**Предоставленный фрагмент**
----------
Выбрать главу

МН: Давайте вернемся к Америке. Что вам нравится и не нравится в этой стране?

-- Что нравится лично мне, так это то, что здесь я был оставлен наедине с самим собой и с тем, что я могу сделать. И за это я бесконечно благодарен обстоятельствам и самой стране. Меня всегда привлекали в ней дух индивидуальной ответственности и принцип частной инициативы. Ты все время слышишь здесь: я попробую и посмотрю, что получится. Вообще, чтобы жить в чужой стране, надо что-то очень любить в ней: дух законов, или деловые возможности, или литературу, или историю. Я особенно люблю две вещи: американскую поэзию и дух ее законов. Мое поколение, группа людей, с которыми я был близок, когда мне было 20, мы все были индивидуалистами. Не обязательно эгоистами, но индивидуалистами. И нашим идеалом в этом смысле были США: именно из-за духа индивидуализма. Поэтому, когда некоторые из нас оказались здесь, у нас было ощущение, что попали домой: мы оказались более американцами, чем местные. И вот тут я перехожу к вещам, которые мне не нравятся. Сегодня в Америке все большая тенденция от индивидуализма к коллективизму, вернее, к групповщине. Меня беспокоит агрессивность групп: ассоциация негров, ассоциация белых, партии, общины -- весь этот поиск общего знаменателя. Этот массовый феномен внедряется и в культуру.

МН: Каким образом?

-- Значительная часть моей жизни проходит в университетах, и они сейчас бурлят от всякого рода движений и групп -- особенно среди преподавателей, которым сам Бог велел стоять от этого в стороне. Они становятся заложниками феномена политической корректности. Вы не должны говорить определенных вещей, вы должны следить, чтобы не обидеть ни одну из групп. И однажды утром вы просыпаетесь, понимая, что вообще боитесь говорить. Не скажу, чтобы я лично страдал от этого -- они ко мне относятся как к чудаку, поэтому каждый раз к моим высказываниям проявляется снисхождение. Другой феномен, который меня очень беспокоит,-- это изменение университетских программ в США. Новаторы одержимы идеей, что программы слишком евроцентричны, географически и расово непропорциональны и так далее. Демократический принцип равенства, конечно, самый важный и привлекательный принцип человечества. Но в некоторых областях он не срабатывает. Одна из них -- область искусства. В нем применение демократических принципов означает приравнивание шедевра к поделке. Это также нельзя применять в науке, вообще в сфере знаний и даже в сфере развлечений: с этим принципом не продашь билеты на стадион. Но у радетелей равноправия в этих сферах, к сожалению, сегодня очень громкий голос -- их не перекричать. Кстати, я придерживаюсь теории, что на эволюционной лестнице человечества тоже нет равенства. Это мне впервые пришло в голову, когда я слушал одну из речей покойного Брежнева. Что не все люди -- люди. Потому что, если он -- человек, то я -- нет. Мы находимся на разных ступенях эволюции. Мы, грубо говоря, разные особи. Считается, что эволюция закончилась и все застыло. Но одни виды человеческих особей пытаются уничтожить другие виды. На то и созданы законы, чтобы жизнь определялась не принципом выживания сильнейшего, а принципом сосуществования разных видов. Чтобы не было необходимости одним уступать место другим. Эта гуманистическая идея полностью противоположна идее эволюции.
----------
**Исходные материалы**
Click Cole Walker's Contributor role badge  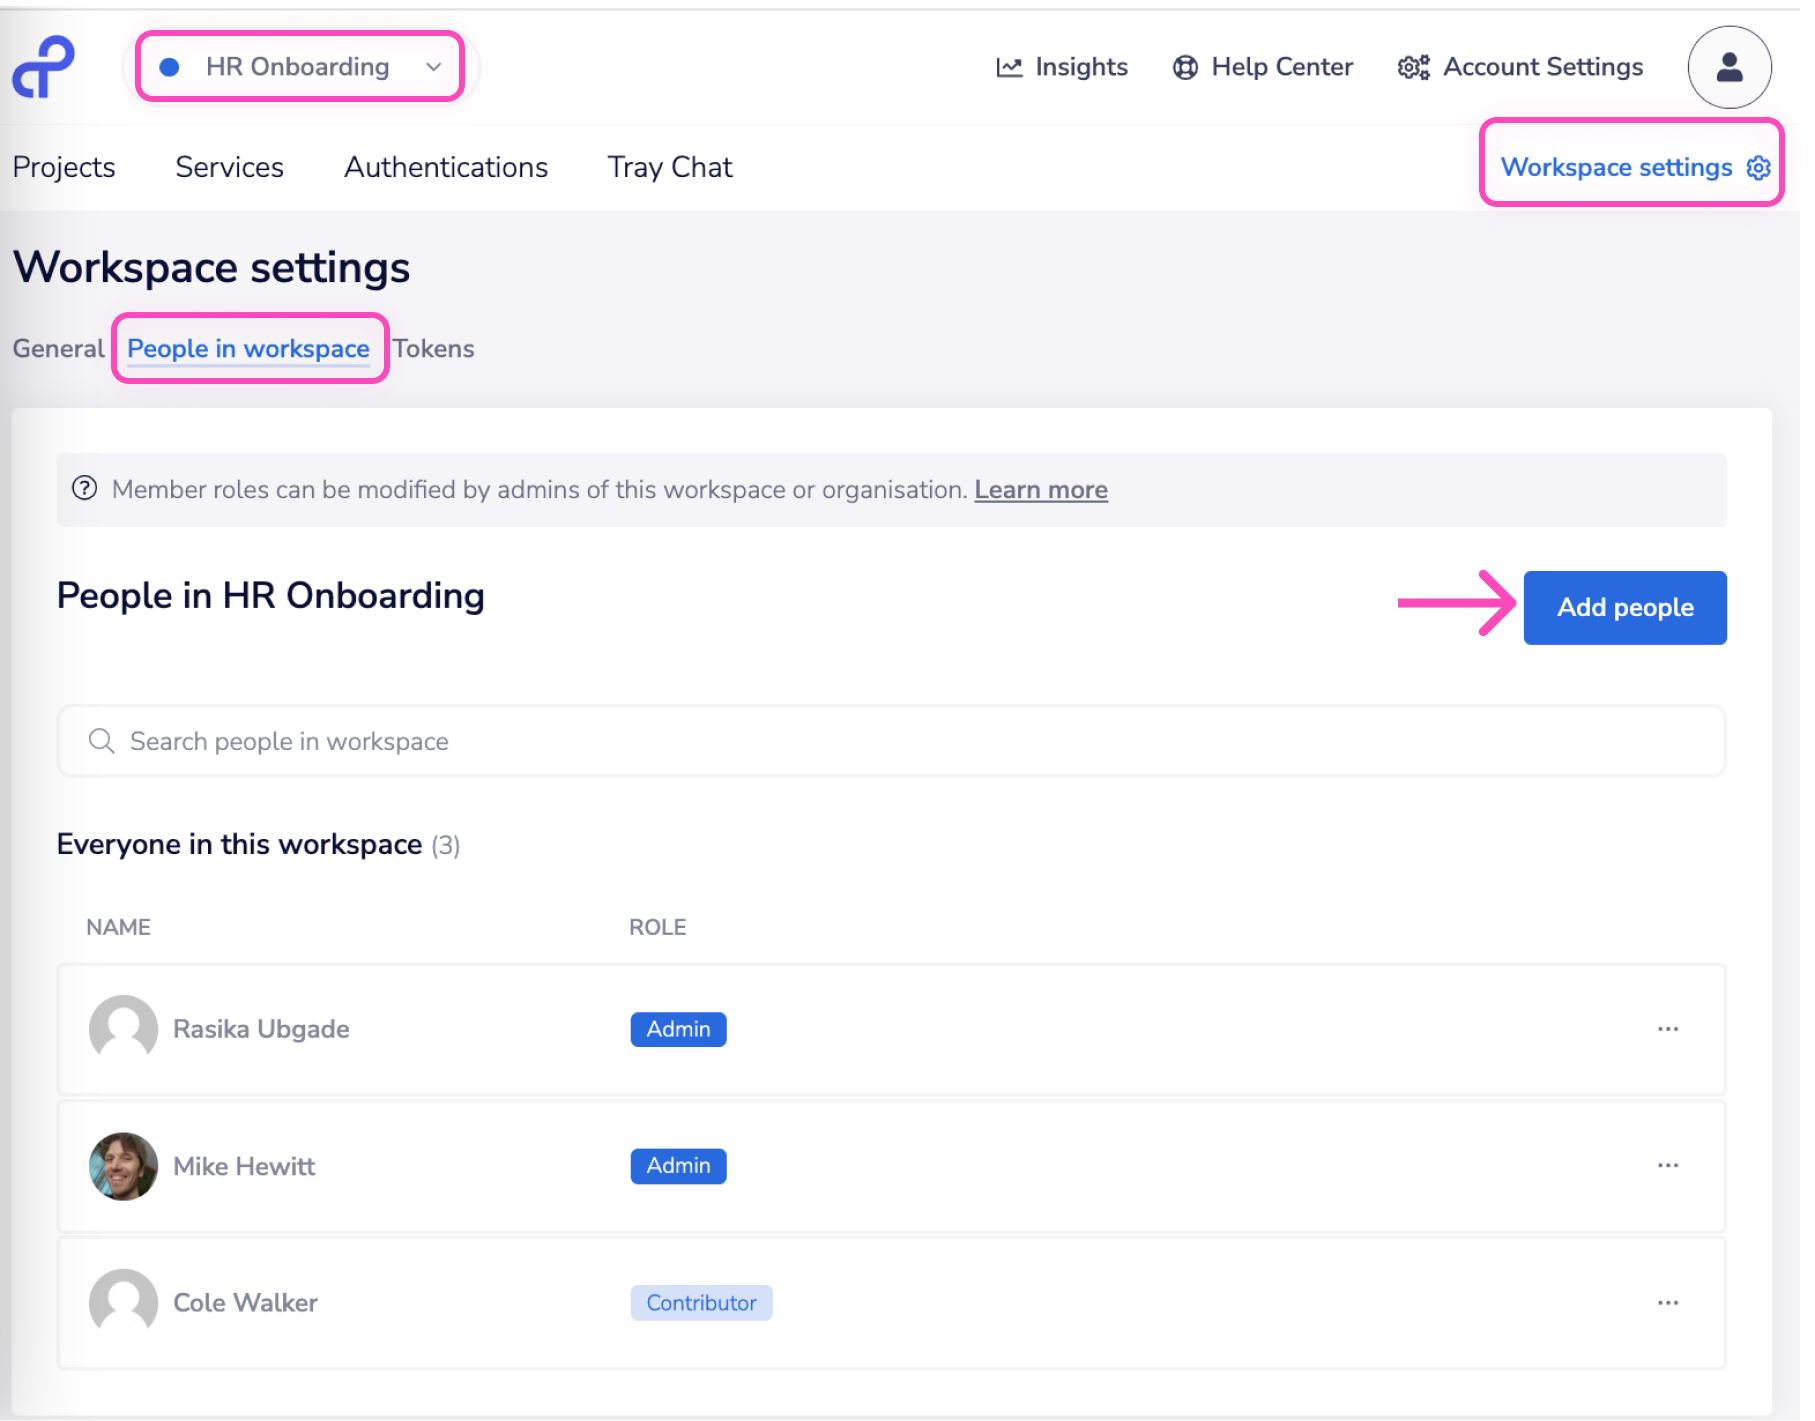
----------
**Задание A**
Назовите все, что, по словам собеседника в интервью об Америке, можно очень любить в чужой стране, чтобы в ней жить.
**Задание B**
Продолжите интервью об Америке после его последней фразы.

**Письменный ответ A**
Дух законов, деловые возможности, литературу и историю.

**Письменный ответ B**
МН: Как проходит ваш день?

-- Я просыпаюсь, пью кофе и смотрю, что у меня лежит на столе. В основном там лежит не то, что хотелось бы. Или письмо, на которое надо отвечать, или книга, которую надо рецензировать, или речь, которую надо будет произносить. Я бы предпочел сесть и начать царапать свои стишки, но чем старше ты становишься, тем сложнее твоя жизнь.

МН: Как проходит ваша светская жизнь?

-- Если приглашают на обед, чаще всего отказываюсь. В кино хожу редко, иногда на джаз. В мою жизнь в последние годы происходит так много вторжений, что у меня почти нет времени заниматься тем, чем я хочу. Я вынужден выкраивать, урывать время, где возможно. Иногда это оказывается более плодотворным, чем выход в свет. Остаться дома и почитать. И не потому, что я такой книжник. Просто книги довольно часто интереснее того, что снаружи.

МН: А если у вас есть настроение сесть и написать стихотворение, вы можете отложить в сторону все письма?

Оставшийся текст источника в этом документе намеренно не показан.